→ **Available records**:
▶

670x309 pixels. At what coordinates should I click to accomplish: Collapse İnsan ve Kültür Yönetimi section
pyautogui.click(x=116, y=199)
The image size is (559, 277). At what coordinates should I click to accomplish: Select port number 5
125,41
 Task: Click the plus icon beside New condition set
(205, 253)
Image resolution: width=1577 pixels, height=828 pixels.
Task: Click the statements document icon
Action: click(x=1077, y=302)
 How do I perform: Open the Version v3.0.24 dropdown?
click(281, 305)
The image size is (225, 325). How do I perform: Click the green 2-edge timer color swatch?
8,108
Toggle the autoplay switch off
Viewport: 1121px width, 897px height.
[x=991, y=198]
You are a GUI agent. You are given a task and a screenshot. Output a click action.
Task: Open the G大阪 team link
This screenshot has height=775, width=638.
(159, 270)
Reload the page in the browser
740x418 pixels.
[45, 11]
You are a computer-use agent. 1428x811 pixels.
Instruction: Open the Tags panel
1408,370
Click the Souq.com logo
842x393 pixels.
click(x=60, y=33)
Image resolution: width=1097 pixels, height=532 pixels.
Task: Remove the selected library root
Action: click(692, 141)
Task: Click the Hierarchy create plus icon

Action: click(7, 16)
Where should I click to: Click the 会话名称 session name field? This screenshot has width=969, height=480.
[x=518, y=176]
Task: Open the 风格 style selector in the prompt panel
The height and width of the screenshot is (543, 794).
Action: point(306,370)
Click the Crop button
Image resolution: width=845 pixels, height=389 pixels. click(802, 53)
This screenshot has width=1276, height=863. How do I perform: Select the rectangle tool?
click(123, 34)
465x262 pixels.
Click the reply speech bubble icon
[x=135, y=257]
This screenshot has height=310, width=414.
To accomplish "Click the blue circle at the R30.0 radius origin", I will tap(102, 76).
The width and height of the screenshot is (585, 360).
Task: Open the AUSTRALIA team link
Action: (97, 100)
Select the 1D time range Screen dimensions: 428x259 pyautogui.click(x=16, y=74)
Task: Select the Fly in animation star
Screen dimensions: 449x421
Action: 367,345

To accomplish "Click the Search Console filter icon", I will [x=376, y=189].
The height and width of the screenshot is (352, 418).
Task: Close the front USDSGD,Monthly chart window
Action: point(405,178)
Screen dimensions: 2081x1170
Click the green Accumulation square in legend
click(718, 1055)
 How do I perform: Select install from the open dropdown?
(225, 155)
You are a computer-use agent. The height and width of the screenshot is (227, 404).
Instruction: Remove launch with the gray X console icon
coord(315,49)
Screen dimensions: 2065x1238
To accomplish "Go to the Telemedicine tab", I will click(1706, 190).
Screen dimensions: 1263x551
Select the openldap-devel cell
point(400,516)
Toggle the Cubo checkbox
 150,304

◀

→ **Exercise task**: Can you reproduce all of the data above line for line, with no changes?

→ **Answer for the task**:
670x309 pixels. At what coordinates should I click to accomplish: Collapse İnsan ve Kültür Yönetimi section
pyautogui.click(x=116, y=199)
The image size is (559, 277). At what coordinates should I click to accomplish: Select port number 5
125,41
 Task: Click the plus icon beside New condition set
(205, 253)
Image resolution: width=1577 pixels, height=828 pixels.
Task: Click the statements document icon
Action: click(x=1077, y=302)
 How do I perform: Open the Version v3.0.24 dropdown?
click(281, 305)
The image size is (225, 325). How do I perform: Click the green 2-edge timer color swatch?
8,108
Toggle the autoplay switch off
Viewport: 1121px width, 897px height.
[x=991, y=198]
You are a GUI agent. You are given a task and a screenshot. Output a click action.
Task: Open the G大阪 team link
This screenshot has height=775, width=638.
(159, 270)
Reload the page in the browser
740x418 pixels.
[45, 11]
You are a computer-use agent. 1428x811 pixels.
Instruction: Open the Tags panel
1408,370
Click the Souq.com logo
842x393 pixels.
click(x=60, y=33)
Image resolution: width=1097 pixels, height=532 pixels.
Task: Remove the selected library root
Action: click(692, 141)
Task: Click the Hierarchy create plus icon

Action: click(7, 16)
Where should I click to: Click the 会话名称 session name field? This screenshot has width=969, height=480.
[x=518, y=176]
Task: Open the 风格 style selector in the prompt panel
The height and width of the screenshot is (543, 794).
Action: point(306,370)
Click the Crop button
Image resolution: width=845 pixels, height=389 pixels. click(802, 53)
This screenshot has width=1276, height=863. How do I perform: Select the rectangle tool?
click(123, 34)
465x262 pixels.
Click the reply speech bubble icon
[x=135, y=257]
This screenshot has height=310, width=414.
To accomplish "Click the blue circle at the R30.0 radius origin", I will tap(102, 76).
The width and height of the screenshot is (585, 360).
Task: Open the AUSTRALIA team link
Action: (97, 100)
Select the 1D time range Screen dimensions: 428x259 pyautogui.click(x=16, y=74)
Task: Select the Fly in animation star
Screen dimensions: 449x421
Action: 367,345

To accomplish "Click the Search Console filter icon", I will [x=376, y=189].
The height and width of the screenshot is (352, 418).
Task: Close the front USDSGD,Monthly chart window
Action: point(405,178)
Screen dimensions: 2081x1170
Click the green Accumulation square in legend
click(718, 1055)
 How do I perform: Select install from the open dropdown?
(225, 155)
You are a computer-use agent. The height and width of the screenshot is (227, 404).
Instruction: Remove launch with the gray X console icon
coord(315,49)
Screen dimensions: 2065x1238
To accomplish "Go to the Telemedicine tab", I will click(1706, 190).
Screen dimensions: 1263x551
Select the openldap-devel cell
point(400,516)
Toggle the Cubo checkbox
 150,304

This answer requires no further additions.